La banalisation du qualificatif "combattant" fait qu’il y a mélange de genres et habille ceux qui s’en prévalent d’une connotation péjorative qui embrouille l’esprit et la nature de la lutte de la résistance et favorise l’infiltration de l’ennemi! A Kinshasa, par exemple, les kuluna sont appelés aussi ’’combattants’’ de l’imposteur Hyppolite Alias Joseph Kabila et du grand collabo André Kimbuta. Chaque parti dispose de ses combattants au service de leur leader ! Les politicailleurs et accompagnateurs en mal d’envergure nationale, jouent leur jeu, en face et au côté de ce pouvoir usurpateur, illégal et illégitime de l’imposteur Hyppolite Kanambe Kazembere Mtwale Alias Joseph Kabila! Des partis politiques sont dotés de milices tribales constituées des "Combattants tribaux et violents" qui envahissent des réseaux sociaux avec injures et insultes.

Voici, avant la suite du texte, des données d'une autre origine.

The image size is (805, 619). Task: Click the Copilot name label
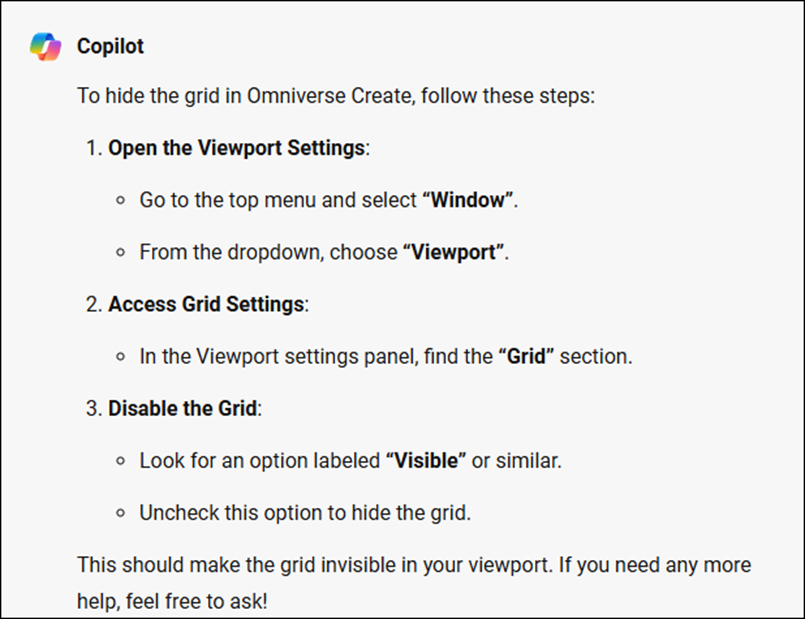click(110, 47)
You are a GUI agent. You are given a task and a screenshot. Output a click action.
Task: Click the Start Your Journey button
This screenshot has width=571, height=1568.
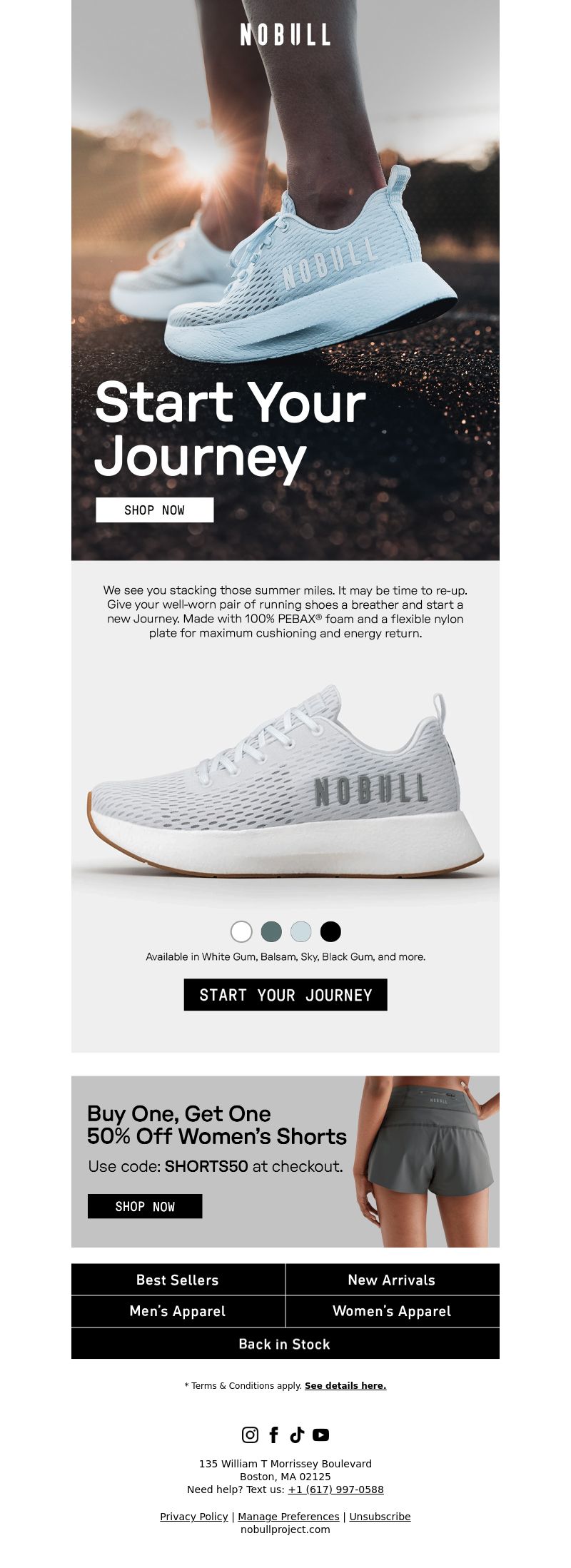click(x=286, y=995)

Les congolais ne doivent rien attendre de ces prétendus "Opposants" ni de tous ces partis qui satellitent autour de l’usurpateur en soutien à son système! N’en déplaisent à ces miliciens du statu quo, membres des partis politiques dont l’inertie constitue la nourriture roborative qui détourne le peuple congolais de la lutte contre l’occupation de notre pays ! Qu’on le veuille ou non, en République démocratique du Congo, la résistance est, aujourd’hui, le seul espoir pour réaliser le changement voulu par le peuple, pour le peuple! Pour ceux qui n’ont pas encore saisi la nuance, si les Résistants-Patriotes-Combattants congolais ne se reconnaissent pas du tout comme ’’opposants’’ de qui que ce soit, c’est, effectivement, parce que la Résistance populaire n’est pas l’opposition, en d’autres termes la Résistance ne s’inscrit pas dans ce système politique pervers en RDC!

La République démocratique du Congo est sous occupation. Le régime d'imposture et de prédation mis en place est pour mieux permettre à la mafia internationale de mieux piller ses ressources. La RDC subit de plein fouet, la "Guerre des ressources" des "Conquistadors" qui ne respectent ni les peuples ni des frontières: Ils sont friands des matières premières...la RDC qui a déjà plus de 13 millions des morts, il y a un black out total sur des divers crimes qui se commettent sur sol. Les médias internationaux qui appartiennent au grands groupes financiers sont silencieux.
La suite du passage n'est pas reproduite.